▶ [Exercise prompt]: Copy each entry below without any change.

[Collected data]
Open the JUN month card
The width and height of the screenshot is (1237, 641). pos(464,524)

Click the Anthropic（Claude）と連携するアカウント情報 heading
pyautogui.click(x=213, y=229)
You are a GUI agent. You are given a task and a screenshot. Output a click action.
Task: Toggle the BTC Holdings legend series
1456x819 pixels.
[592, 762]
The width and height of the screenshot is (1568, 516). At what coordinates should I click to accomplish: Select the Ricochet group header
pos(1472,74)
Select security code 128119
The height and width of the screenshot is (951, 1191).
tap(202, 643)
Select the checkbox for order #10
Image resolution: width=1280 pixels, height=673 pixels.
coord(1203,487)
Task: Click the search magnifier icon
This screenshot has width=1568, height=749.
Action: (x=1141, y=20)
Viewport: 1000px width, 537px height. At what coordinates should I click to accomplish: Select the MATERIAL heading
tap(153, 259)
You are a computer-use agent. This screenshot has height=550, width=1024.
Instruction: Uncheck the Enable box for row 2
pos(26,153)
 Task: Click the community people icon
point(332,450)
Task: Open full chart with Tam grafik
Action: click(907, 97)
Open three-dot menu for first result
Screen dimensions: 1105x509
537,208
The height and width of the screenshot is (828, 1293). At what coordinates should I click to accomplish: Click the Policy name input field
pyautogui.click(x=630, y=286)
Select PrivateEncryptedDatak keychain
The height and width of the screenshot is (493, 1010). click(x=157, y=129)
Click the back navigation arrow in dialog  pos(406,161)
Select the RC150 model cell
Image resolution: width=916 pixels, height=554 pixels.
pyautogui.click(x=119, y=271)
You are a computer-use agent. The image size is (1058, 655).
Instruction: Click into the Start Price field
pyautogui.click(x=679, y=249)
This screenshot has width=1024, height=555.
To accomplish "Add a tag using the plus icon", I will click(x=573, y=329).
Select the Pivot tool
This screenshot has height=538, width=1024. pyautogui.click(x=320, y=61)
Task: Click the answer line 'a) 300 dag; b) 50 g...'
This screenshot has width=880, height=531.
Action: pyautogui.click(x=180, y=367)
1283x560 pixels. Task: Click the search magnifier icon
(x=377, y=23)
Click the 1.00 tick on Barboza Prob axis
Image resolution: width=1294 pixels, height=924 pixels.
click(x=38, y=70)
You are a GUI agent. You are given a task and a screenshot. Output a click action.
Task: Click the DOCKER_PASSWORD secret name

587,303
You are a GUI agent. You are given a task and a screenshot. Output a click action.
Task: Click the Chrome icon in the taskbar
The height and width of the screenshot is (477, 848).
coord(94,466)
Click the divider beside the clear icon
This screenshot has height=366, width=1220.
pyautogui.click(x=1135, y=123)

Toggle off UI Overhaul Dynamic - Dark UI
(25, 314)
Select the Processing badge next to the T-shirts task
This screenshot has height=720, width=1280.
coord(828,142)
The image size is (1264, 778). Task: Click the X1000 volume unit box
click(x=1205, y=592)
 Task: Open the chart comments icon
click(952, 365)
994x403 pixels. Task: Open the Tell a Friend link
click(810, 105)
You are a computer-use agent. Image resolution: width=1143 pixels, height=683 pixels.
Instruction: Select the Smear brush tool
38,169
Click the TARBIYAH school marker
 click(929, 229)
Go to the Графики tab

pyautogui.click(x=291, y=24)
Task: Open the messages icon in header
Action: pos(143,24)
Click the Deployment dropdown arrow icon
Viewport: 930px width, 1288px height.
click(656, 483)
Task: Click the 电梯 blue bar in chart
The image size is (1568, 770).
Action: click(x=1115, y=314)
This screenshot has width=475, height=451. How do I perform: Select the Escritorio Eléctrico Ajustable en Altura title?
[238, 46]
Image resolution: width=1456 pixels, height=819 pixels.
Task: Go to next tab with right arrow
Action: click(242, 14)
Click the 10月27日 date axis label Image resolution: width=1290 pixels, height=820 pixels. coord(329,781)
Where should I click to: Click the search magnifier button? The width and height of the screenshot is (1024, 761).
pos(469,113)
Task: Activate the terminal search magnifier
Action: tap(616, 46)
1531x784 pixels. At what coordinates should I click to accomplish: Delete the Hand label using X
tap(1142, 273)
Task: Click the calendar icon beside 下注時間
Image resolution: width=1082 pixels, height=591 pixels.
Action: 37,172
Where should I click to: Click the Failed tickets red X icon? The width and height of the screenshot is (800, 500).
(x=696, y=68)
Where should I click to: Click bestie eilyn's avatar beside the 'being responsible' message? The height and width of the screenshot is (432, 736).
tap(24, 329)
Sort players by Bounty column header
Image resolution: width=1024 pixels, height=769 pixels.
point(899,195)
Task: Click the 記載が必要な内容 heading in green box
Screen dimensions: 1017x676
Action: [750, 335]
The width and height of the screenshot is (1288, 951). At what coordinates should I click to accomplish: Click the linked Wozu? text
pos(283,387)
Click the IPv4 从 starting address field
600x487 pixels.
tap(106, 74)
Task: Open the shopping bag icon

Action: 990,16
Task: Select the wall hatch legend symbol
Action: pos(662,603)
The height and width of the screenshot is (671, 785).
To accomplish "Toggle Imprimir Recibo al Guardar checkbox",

▶ [Solution for this task]:
Open the JUN month card
The width and height of the screenshot is (1237, 641). pos(464,524)

Click the Anthropic（Claude）と連携するアカウント情報 heading
pyautogui.click(x=213, y=229)
You are a GUI agent. You are given a task and a screenshot. Output a click action.
Task: Toggle the BTC Holdings legend series
1456x819 pixels.
[592, 762]
The width and height of the screenshot is (1568, 516). At what coordinates should I click to accomplish: Select the Ricochet group header
pos(1472,74)
Select security code 128119
The height and width of the screenshot is (951, 1191).
tap(202, 643)
Select the checkbox for order #10
Image resolution: width=1280 pixels, height=673 pixels.
coord(1203,487)
Task: Click the search magnifier icon
This screenshot has width=1568, height=749.
Action: (x=1141, y=20)
Viewport: 1000px width, 537px height. At what coordinates should I click to accomplish: Select the MATERIAL heading
tap(153, 259)
You are a computer-use agent. This screenshot has height=550, width=1024.
Instruction: Uncheck the Enable box for row 2
pos(26,153)
 Task: Click the community people icon
point(332,450)
Task: Open full chart with Tam grafik
Action: click(907, 97)
Open three-dot menu for first result
Screen dimensions: 1105x509
537,208
The height and width of the screenshot is (828, 1293). At what coordinates should I click to accomplish: Click the Policy name input field
pyautogui.click(x=630, y=286)
Select PrivateEncryptedDatak keychain
The height and width of the screenshot is (493, 1010). click(x=157, y=129)
Click the back navigation arrow in dialog  pos(406,161)
Select the RC150 model cell
Image resolution: width=916 pixels, height=554 pixels.
pyautogui.click(x=119, y=271)
You are a computer-use agent. The image size is (1058, 655).
Instruction: Click into the Start Price field
pyautogui.click(x=679, y=249)
This screenshot has width=1024, height=555.
To accomplish "Add a tag using the plus icon", I will click(x=573, y=329).
Select the Pivot tool
This screenshot has height=538, width=1024. pyautogui.click(x=320, y=61)
Task: Click the answer line 'a) 300 dag; b) 50 g...'
This screenshot has width=880, height=531.
Action: pyautogui.click(x=180, y=367)
1283x560 pixels. Task: Click the search magnifier icon
(x=377, y=23)
Click the 1.00 tick on Barboza Prob axis
Image resolution: width=1294 pixels, height=924 pixels.
click(x=38, y=70)
You are a GUI agent. You are given a task and a screenshot. Output a click action.
Task: Click the DOCKER_PASSWORD secret name

587,303
You are a GUI agent. You are given a task and a screenshot. Output a click action.
Task: Click the Chrome icon in the taskbar
The height and width of the screenshot is (477, 848).
coord(94,466)
Click the divider beside the clear icon
This screenshot has height=366, width=1220.
pyautogui.click(x=1135, y=123)

Toggle off UI Overhaul Dynamic - Dark UI
(25, 314)
Select the Processing badge next to the T-shirts task
This screenshot has height=720, width=1280.
coord(828,142)
The image size is (1264, 778). Task: Click the X1000 volume unit box
click(x=1205, y=592)
 Task: Open the chart comments icon
click(952, 365)
994x403 pixels. Task: Open the Tell a Friend link
click(810, 105)
You are a computer-use agent. Image resolution: width=1143 pixels, height=683 pixels.
Instruction: Select the Smear brush tool
38,169
Click the TARBIYAH school marker
 click(929, 229)
Go to the Графики tab

pyautogui.click(x=291, y=24)
Task: Open the messages icon in header
Action: pos(143,24)
Click the Deployment dropdown arrow icon
Viewport: 930px width, 1288px height.
click(656, 483)
Task: Click the 电梯 blue bar in chart
The image size is (1568, 770).
Action: click(x=1115, y=314)
This screenshot has width=475, height=451. How do I perform: Select the Escritorio Eléctrico Ajustable en Altura title?
[238, 46]
Image resolution: width=1456 pixels, height=819 pixels.
Task: Go to next tab with right arrow
Action: click(242, 14)
Click the 10月27日 date axis label Image resolution: width=1290 pixels, height=820 pixels. coord(329,781)
Where should I click to: Click the search magnifier button? The width and height of the screenshot is (1024, 761).
pos(469,113)
Task: Activate the terminal search magnifier
Action: tap(616, 46)
1531x784 pixels. At what coordinates should I click to accomplish: Delete the Hand label using X
tap(1142, 273)
Task: Click the calendar icon beside 下注時間
Image resolution: width=1082 pixels, height=591 pixels.
Action: 37,172
Where should I click to: Click the Failed tickets red X icon? The width and height of the screenshot is (800, 500).
(x=696, y=68)
Where should I click to: Click bestie eilyn's avatar beside the 'being responsible' message? The height and width of the screenshot is (432, 736).
tap(24, 329)
Sort players by Bounty column header
Image resolution: width=1024 pixels, height=769 pixels.
point(899,195)
Task: Click the 記載が必要な内容 heading in green box
Screen dimensions: 1017x676
Action: [750, 335]
The width and height of the screenshot is (1288, 951). At what coordinates should I click to accomplish: Click the linked Wozu? text
pos(283,387)
Click the IPv4 从 starting address field
600x487 pixels.
tap(106, 74)
Task: Open the shopping bag icon

Action: 990,16
Task: Select the wall hatch legend symbol
Action: pos(662,603)
The height and width of the screenshot is (671, 785).
To accomplish "Toggle Imprimir Recibo al Guardar checkbox",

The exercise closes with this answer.